We will  set up pipelines of the following transformations for Native Bayes and Linear reggression

- HashingTF
- IDF
- 3-Fold Cross-validation  without grid search

In [29]:
# Define parameter grids
paramGrid_nb=paramGrid_lr=ParamGridBuilder().build()


# Cross-validation for Naive Bayes
cv_nb = CrossValidator(estimator=nb, estimatorParamMaps=paramGrid_nb,
                        evaluator=MulticlassClassificationEvaluator(labelCol="category_label", predictionCol="prediction", metricName="accuracy"),
                        numFolds=3, parallelism=1)
# Cross-validation for Logistic Regression
cv_lr = CrossValidator(estimator=lr, estimatorParamMaps=paramGrid_lr,
                        evaluator=MulticlassClassificationEvaluator(labelCol="category_label", predictionCol="prediction", metricName="accuracy"),
                        numFolds=3, parallelism=1)


# Create pipelines
# Pipeline for Naive Bayes
pipeline_nb = Pipeline(stages=[hashingTF, idf, cv_nb])
# Pipeline for Logistic Regression
pipeline_lr = Pipeline(stages=[hashingTF, idf, cv_lr])
model_pipelines=pipeline_nb, pipeline_lr
model_pipelines

(Pipeline_ad342620aa8a, Pipeline_5bd3c633f9e6)

### 3. Split the data

Let us split the data into train and test set: 80% for train and 20% for test

In [30]:
# Split data
(train_set, test_set) = df.randomSplit([0.80, 0.20], seed=0)

### 4. Create a function for model training

Let us create a function which takes as argument a model that it trains and then returns the trained model.

In [31]:
def train_model(model):
    return model.fit(train_set)

### 5. Define a function to evaluate the model

The function takes as parameter a fitted model, evaluates the model on train and test split and then return the train and test performance. The accuracy is the metric used.

In [32]:
# Initialize the evaluator
evaluator = MulticlassClassificationEvaluator(labelCol="category_label", predictionCol="prediction", metricName="accuracy")

# Function to evaluate model and get best parameters
def evaluate_model(fitted_model):

    print('Making predictions on the training set')

    train_predictions = fitted_model.transform(train_set)

    print('Making predictions on the test set')
    test_predictions = fitted_model.transform(test_set)

    print('Evaluating the model on training set')
    train_accuracy = evaluator.evaluate(train_predictions)

    print('Evaluating the model on test set')
    test_accuracy = evaluator.evaluate(test_predictions)

    print('Train accuracy:',train_accuracy)
    print('Test accuracy:',test_accuracy)
    return train_accuracy, test_accuracy

### 6. Create a function which takes pipelines and train the models, evaluate them and then return the results

In [33]:
def train_and_evaluate_models(model_pipelines,model_names=["Naive Bayes", "Logistic Regression"]):

    # Initialize the results dictionary
    results = {}

    # Loop over the indices and model names simultaneously
    for idx, (model_pipeline, model_name) in enumerate(zip(model_pipelines, model_names)):
        print(f"Training {model_name} model")

=-=-=

▸ **Description of the task**
For each statement, say yes or no as to whether the notebook excerpt supports it, and quote the words that decide it: (a) the data is split with 80% for training and 20% for testing; (b) cross-validation runs with five folds; (c) accuracy is the metric used to evaluate the model. The rows play no part in what follows.

=-=-=

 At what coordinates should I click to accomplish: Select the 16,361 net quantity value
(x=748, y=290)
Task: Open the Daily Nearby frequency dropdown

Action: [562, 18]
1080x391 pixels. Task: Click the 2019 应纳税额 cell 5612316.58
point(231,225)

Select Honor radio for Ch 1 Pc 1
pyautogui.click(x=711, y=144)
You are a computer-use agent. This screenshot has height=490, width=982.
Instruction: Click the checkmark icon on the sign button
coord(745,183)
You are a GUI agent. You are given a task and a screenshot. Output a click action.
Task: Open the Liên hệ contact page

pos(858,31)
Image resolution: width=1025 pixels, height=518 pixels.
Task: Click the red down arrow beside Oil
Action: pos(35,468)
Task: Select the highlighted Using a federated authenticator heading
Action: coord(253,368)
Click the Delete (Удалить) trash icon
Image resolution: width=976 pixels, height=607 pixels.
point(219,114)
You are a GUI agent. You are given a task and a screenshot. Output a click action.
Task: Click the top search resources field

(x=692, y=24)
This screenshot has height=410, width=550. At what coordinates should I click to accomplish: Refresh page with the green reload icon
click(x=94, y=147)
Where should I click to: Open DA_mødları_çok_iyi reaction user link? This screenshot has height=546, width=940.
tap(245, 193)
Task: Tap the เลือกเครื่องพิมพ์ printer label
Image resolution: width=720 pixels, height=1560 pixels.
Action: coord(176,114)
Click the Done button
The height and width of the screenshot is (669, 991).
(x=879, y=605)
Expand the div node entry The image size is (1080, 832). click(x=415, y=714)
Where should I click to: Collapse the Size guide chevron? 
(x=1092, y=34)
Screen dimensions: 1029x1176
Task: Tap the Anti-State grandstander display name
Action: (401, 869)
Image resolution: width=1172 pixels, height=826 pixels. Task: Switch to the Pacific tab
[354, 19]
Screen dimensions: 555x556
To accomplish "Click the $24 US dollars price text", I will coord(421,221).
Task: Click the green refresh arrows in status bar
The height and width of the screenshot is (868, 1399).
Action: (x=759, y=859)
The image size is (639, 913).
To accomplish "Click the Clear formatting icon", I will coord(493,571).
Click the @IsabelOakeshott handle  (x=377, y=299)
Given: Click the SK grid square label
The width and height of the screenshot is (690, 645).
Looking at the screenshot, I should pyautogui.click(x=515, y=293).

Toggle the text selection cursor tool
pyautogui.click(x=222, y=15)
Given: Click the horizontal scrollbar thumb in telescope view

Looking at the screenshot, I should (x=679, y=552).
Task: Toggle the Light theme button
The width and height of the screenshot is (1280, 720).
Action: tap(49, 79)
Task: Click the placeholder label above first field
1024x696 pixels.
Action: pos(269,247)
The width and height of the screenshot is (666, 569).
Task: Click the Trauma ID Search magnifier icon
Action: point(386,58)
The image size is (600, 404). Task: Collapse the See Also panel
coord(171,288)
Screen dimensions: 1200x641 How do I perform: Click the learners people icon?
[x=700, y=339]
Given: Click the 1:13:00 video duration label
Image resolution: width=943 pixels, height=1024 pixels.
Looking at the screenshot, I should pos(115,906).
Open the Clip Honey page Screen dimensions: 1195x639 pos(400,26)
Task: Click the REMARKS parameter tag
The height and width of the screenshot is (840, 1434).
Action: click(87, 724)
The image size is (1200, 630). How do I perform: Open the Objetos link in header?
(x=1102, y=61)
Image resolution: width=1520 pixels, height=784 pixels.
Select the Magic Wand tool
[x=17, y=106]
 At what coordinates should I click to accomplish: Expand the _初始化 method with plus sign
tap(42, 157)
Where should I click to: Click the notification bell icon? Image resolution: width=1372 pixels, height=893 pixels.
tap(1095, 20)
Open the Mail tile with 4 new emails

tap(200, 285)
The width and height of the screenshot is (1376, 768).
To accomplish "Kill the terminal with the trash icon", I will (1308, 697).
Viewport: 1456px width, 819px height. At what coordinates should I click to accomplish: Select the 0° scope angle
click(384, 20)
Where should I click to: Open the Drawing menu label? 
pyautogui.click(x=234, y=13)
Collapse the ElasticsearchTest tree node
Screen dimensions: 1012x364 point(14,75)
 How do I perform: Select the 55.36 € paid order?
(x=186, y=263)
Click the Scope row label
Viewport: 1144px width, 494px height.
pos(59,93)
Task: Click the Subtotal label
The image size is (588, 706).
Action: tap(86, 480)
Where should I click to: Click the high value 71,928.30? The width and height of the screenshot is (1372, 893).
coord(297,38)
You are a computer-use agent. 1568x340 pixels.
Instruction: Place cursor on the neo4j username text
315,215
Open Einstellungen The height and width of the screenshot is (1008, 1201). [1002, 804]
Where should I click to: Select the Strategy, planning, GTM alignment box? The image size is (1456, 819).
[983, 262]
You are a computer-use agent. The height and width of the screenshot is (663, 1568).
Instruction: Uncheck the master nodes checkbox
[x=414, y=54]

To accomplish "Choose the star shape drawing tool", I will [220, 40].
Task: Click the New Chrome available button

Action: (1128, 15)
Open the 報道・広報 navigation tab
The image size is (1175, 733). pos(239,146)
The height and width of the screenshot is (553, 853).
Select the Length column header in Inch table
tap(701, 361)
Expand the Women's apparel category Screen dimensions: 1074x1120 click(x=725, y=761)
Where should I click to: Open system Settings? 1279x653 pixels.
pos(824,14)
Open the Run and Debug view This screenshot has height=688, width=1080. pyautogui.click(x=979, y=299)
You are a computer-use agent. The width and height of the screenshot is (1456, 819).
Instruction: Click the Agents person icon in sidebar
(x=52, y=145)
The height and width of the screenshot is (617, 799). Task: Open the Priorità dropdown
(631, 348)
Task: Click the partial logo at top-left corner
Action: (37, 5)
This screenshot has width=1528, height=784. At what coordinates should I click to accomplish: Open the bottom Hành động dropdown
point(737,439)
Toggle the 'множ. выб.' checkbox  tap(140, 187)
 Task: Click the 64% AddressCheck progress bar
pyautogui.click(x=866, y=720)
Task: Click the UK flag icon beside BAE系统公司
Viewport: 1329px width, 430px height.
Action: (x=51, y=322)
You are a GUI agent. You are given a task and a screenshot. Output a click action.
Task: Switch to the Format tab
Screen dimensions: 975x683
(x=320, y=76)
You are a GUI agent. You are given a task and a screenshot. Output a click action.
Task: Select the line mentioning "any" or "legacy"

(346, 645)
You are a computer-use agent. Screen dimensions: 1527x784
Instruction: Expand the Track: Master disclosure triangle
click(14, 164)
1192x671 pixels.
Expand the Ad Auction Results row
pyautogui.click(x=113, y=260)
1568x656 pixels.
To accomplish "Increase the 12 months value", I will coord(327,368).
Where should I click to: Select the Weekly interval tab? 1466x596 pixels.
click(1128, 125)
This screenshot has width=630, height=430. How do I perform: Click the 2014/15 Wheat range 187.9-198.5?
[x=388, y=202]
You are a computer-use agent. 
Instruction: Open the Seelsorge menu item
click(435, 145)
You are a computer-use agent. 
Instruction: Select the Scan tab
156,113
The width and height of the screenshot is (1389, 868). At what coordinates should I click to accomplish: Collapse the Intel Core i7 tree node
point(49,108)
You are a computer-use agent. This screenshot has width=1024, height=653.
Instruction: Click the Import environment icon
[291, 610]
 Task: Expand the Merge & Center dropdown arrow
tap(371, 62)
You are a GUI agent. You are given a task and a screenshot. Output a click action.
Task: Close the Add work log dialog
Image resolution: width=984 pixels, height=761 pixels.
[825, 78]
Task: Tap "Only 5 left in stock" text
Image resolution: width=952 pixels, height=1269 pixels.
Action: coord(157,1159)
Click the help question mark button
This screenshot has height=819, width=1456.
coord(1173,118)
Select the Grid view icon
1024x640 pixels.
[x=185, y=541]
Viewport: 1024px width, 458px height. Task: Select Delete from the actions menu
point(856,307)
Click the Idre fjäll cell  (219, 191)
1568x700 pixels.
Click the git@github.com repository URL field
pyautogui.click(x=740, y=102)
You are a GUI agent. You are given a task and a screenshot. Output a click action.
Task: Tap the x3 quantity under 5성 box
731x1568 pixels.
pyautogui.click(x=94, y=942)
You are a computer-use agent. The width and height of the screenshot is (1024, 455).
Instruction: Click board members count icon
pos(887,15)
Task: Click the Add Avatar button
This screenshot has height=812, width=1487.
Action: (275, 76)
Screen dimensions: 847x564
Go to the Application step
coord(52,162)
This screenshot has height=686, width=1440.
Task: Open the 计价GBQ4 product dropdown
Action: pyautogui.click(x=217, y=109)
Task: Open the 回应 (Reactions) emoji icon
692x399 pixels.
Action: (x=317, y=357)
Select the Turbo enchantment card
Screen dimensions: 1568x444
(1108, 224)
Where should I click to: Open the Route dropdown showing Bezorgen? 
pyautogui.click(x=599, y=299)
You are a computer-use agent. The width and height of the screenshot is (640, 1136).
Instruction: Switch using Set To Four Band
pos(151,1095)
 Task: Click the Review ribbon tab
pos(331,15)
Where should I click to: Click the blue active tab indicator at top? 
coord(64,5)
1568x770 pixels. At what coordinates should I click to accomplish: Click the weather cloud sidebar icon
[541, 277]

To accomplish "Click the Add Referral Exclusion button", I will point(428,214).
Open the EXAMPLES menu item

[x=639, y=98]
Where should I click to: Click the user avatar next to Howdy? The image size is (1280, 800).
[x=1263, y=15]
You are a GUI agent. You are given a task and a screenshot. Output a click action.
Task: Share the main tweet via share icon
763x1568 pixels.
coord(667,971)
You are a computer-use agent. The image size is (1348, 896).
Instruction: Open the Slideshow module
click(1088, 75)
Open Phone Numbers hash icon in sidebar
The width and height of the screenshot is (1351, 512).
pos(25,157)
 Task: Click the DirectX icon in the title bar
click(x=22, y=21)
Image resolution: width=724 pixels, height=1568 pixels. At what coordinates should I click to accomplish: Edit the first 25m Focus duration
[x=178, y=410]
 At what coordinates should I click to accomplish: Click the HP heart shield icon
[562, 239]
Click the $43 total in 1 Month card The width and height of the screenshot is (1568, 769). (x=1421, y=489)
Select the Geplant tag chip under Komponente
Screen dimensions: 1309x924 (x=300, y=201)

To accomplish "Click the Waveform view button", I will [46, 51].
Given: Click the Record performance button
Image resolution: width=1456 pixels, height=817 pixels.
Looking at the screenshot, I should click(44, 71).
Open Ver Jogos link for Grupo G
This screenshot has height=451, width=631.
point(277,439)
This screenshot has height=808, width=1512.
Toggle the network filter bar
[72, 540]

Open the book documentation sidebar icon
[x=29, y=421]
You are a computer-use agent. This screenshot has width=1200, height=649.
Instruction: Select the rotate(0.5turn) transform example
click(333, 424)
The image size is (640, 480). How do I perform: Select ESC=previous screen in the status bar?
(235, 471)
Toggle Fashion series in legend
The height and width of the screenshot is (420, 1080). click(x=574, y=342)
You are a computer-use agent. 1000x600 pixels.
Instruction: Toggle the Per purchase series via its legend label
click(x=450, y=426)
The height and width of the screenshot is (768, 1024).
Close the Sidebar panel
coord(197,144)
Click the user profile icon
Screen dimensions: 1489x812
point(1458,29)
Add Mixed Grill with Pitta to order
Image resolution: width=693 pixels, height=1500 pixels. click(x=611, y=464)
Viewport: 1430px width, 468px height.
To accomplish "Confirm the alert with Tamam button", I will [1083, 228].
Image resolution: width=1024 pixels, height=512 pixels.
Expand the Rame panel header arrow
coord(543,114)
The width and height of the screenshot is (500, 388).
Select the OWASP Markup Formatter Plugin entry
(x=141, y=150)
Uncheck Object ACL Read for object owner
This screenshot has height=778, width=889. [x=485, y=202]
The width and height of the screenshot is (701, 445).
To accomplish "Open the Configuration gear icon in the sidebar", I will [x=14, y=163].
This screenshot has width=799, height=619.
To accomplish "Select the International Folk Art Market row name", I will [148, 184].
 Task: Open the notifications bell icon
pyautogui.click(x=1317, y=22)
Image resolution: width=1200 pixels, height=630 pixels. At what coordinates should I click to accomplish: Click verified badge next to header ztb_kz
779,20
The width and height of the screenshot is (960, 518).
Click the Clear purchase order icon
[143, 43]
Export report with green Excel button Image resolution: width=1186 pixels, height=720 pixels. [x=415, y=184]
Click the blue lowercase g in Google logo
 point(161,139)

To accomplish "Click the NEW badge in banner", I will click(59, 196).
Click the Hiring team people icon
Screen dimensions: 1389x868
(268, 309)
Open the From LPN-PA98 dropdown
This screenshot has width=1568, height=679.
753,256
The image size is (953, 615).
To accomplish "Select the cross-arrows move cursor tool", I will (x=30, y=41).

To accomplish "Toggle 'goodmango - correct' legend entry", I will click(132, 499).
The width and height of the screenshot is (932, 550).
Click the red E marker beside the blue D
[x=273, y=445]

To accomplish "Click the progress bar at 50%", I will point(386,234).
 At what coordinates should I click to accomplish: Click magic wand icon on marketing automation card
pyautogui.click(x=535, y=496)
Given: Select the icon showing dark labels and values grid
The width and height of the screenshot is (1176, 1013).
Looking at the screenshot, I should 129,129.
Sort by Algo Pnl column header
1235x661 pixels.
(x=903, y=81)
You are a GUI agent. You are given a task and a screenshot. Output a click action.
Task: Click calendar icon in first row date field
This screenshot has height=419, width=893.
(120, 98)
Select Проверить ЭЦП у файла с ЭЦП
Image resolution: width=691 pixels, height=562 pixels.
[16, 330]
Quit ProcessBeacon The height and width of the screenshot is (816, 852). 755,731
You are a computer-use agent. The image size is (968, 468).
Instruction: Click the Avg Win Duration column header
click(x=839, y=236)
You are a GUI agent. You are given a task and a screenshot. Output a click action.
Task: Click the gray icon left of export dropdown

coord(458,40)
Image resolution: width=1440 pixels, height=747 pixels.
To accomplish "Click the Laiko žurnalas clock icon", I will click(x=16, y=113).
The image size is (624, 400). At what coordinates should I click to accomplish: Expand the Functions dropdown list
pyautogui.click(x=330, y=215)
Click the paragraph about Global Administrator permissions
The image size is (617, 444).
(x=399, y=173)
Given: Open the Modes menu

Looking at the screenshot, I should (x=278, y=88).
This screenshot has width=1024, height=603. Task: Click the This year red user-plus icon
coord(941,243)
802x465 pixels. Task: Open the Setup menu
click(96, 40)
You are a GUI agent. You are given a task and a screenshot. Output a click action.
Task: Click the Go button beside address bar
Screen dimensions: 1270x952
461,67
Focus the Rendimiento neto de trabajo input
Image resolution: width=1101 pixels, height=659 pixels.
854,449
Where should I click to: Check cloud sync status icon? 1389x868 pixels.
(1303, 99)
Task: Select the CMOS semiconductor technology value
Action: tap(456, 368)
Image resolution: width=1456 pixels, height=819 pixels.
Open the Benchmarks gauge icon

=-=-=

▸ **Written solution**
(a) Yes: "80% for train and 20% for test"
(b) No: "numFolds=3"
(c) Yes: "The accuracy is the metric used."